● **The problem**: Please set out as a numbered list the rows that begin at the one containing "Leaflet (85, 76)" and stop after the one containing "31 (32, 138)", leaving out any blank lines.
== Supplied data
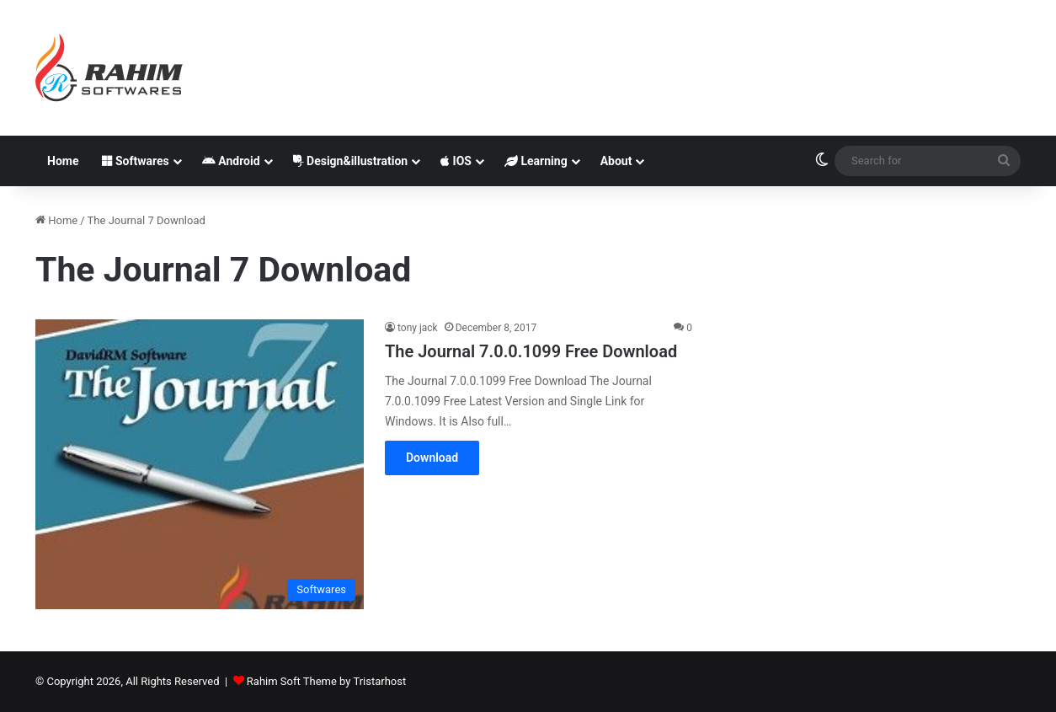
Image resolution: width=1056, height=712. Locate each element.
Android (231, 161)
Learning (536, 161)
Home (62, 161)
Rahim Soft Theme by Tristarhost (326, 681)
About (616, 161)
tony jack (417, 328)
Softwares (135, 161)
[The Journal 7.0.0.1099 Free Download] (199, 463)
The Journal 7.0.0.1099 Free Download (531, 351)
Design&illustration (350, 161)
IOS (456, 161)
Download (432, 457)
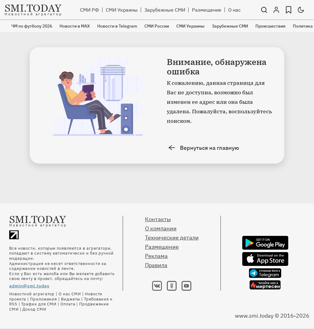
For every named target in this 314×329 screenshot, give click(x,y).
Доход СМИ (34, 309)
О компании (161, 228)
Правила (156, 265)
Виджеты (70, 299)
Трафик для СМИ (38, 304)
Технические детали (172, 237)
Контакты (158, 219)
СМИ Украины (122, 9)
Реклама (156, 255)
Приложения (43, 299)
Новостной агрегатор (32, 294)
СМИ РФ (89, 9)
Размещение (206, 9)
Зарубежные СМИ (164, 9)
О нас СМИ (70, 294)
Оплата (67, 304)
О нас (234, 9)
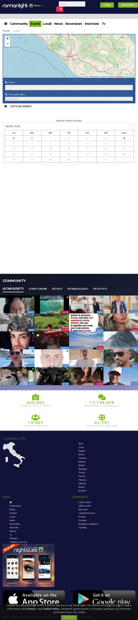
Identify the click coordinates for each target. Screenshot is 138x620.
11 (106, 143)
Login (107, 5)
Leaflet (85, 76)
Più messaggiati (77, 288)
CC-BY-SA (129, 76)
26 (124, 154)
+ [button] (8, 39)
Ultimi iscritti (13, 288)
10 (87, 143)
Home (6, 30)
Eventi (35, 24)
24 (87, 154)
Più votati (100, 288)
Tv (103, 24)
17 (87, 148)
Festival (13, 513)
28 (32, 159)
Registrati (128, 5)
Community (19, 24)
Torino (82, 472)
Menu (35, 7)
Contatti (82, 527)
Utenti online (38, 288)
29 (50, 159)
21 (32, 154)
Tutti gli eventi (20, 106)
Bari (81, 443)
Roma (81, 454)
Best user (83, 509)
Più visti (57, 288)
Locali (47, 24)
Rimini (81, 487)
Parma (82, 476)
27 (14, 159)
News (58, 24)
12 (124, 143)
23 (69, 154)
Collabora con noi (18, 542)
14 (32, 148)
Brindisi (82, 490)
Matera (82, 461)
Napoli (82, 450)
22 (50, 154)
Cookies (83, 520)
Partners (13, 538)
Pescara (82, 479)
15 (50, 148)
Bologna (83, 468)
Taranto (82, 458)
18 (106, 148)
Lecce (81, 447)
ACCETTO (69, 617)
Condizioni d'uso (87, 513)
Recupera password (88, 523)
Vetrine (12, 531)
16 (69, 148)
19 (124, 148)
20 (14, 154)
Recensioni (73, 24)
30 (14, 138)
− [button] (8, 44)
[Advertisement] (69, 190)
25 (106, 154)
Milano (82, 465)
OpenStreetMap (107, 76)
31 (32, 138)
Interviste (92, 24)
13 (14, 148)
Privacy (82, 516)
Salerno (82, 483)
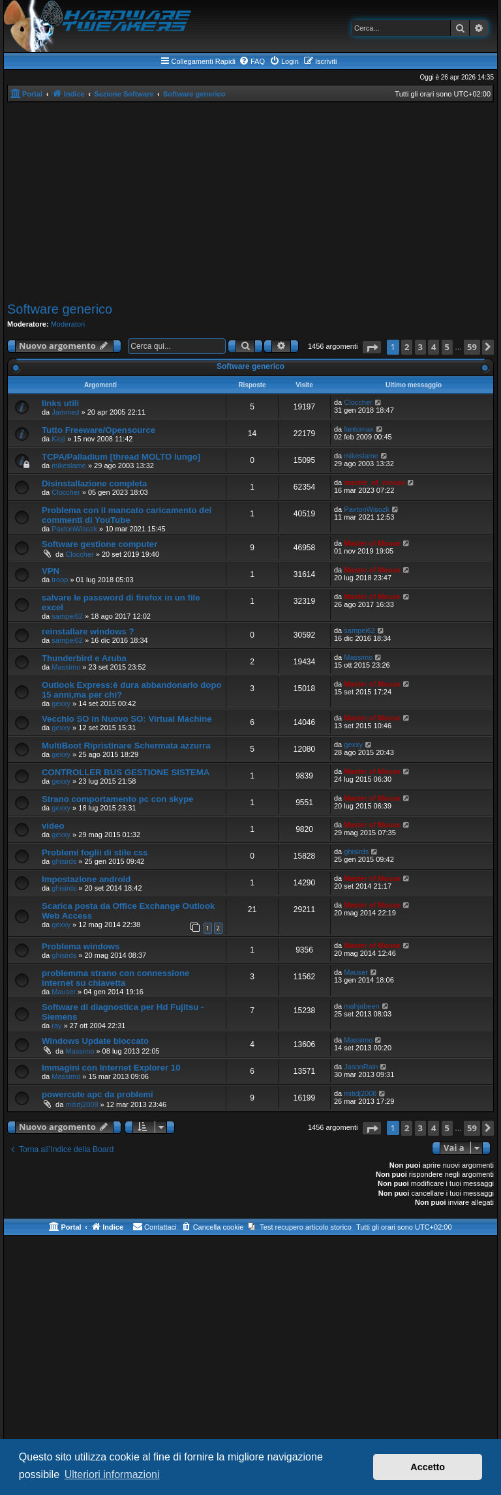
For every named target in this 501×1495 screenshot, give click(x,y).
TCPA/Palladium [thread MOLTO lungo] (121, 457)
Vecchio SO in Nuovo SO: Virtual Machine (127, 719)
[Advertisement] (250, 200)
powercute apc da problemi (97, 1094)
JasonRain (361, 1067)
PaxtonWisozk (74, 529)
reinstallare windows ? (88, 631)
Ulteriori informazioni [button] (112, 1474)
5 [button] (447, 347)
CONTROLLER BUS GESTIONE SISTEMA (125, 772)
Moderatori (68, 324)
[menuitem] (252, 61)
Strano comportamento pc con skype (117, 799)
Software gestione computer (99, 544)
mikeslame (69, 465)
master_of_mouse (374, 482)
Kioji (58, 439)
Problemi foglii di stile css (95, 852)
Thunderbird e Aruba (84, 658)
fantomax (358, 429)
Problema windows (80, 946)
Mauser (64, 992)
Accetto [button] (427, 1467)
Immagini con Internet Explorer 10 (111, 1068)
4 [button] (433, 347)
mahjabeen (361, 1006)
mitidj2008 (81, 1104)
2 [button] (406, 347)
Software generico (59, 309)
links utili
====
● **Result of the task**:
1. Leaflet (85, 76)
2. Più messaggiati (77, 288)
3. CC-BY-SA (129, 76)
4. 26 (124, 154)
5. + [button] (8, 39)
6. Ultimi iscritti (13, 288)
7. 10 (87, 143)
8. Home (6, 30)
9. Eventi (35, 24)
10. 24 (87, 154)
11. Più votati (100, 288)
12. Tv (103, 24)
13. 17 (87, 148)
14. Festival (13, 513)
15. 28 (32, 159)
16. Registrati (128, 5)
17. Community (19, 24)
18. Torino (82, 472)
19. Menu (35, 7)
20. Contatti (82, 527)
21. Utenti online (38, 288)
22. 29 (50, 159)
23. 21 (32, 154)
24. Tutti gli eventi (20, 106)
25. Bari (81, 443)
26. Roma (81, 454)
27. Best user (83, 509)
28. Più visti (57, 288)
29. Locali (47, 24)
30. Rimini (81, 487)
31. Parma (82, 476)
32. 27 (14, 159)
33. News (58, 24)
34. 12 (124, 143)
35. 23 (69, 154)
36. Collabora con noi (18, 542)
37. 14 (32, 148)
38. Brindisi (82, 490)
39. Matera (82, 461)
40. Napoli (82, 450)
41. 22 (50, 154)
42. Cookies (83, 520)
43. Partners (13, 538)
44. Pescara (82, 479)
45. 15 (50, 148)
46. Bologna (83, 468)
47. Taranto (82, 458)
48. 18 (106, 148)
49. Lecce (81, 447)
50. ACCETTO (69, 617)
51. Condizioni d'uso (87, 513)
52. Recupera password (88, 523)
53. Vetrine (12, 531)
54. 16 (69, 148)
55. 19 (124, 148)
56. 20 (14, 154)
57. Recensioni (73, 24)
58. 30 (14, 138)
59. − [button] (8, 44)
60. [Advertisement] (69, 190)
61. 25 (106, 154)
62. Milano (82, 465)
63. OpenStreetMap (107, 76)
64. 31 (32, 138)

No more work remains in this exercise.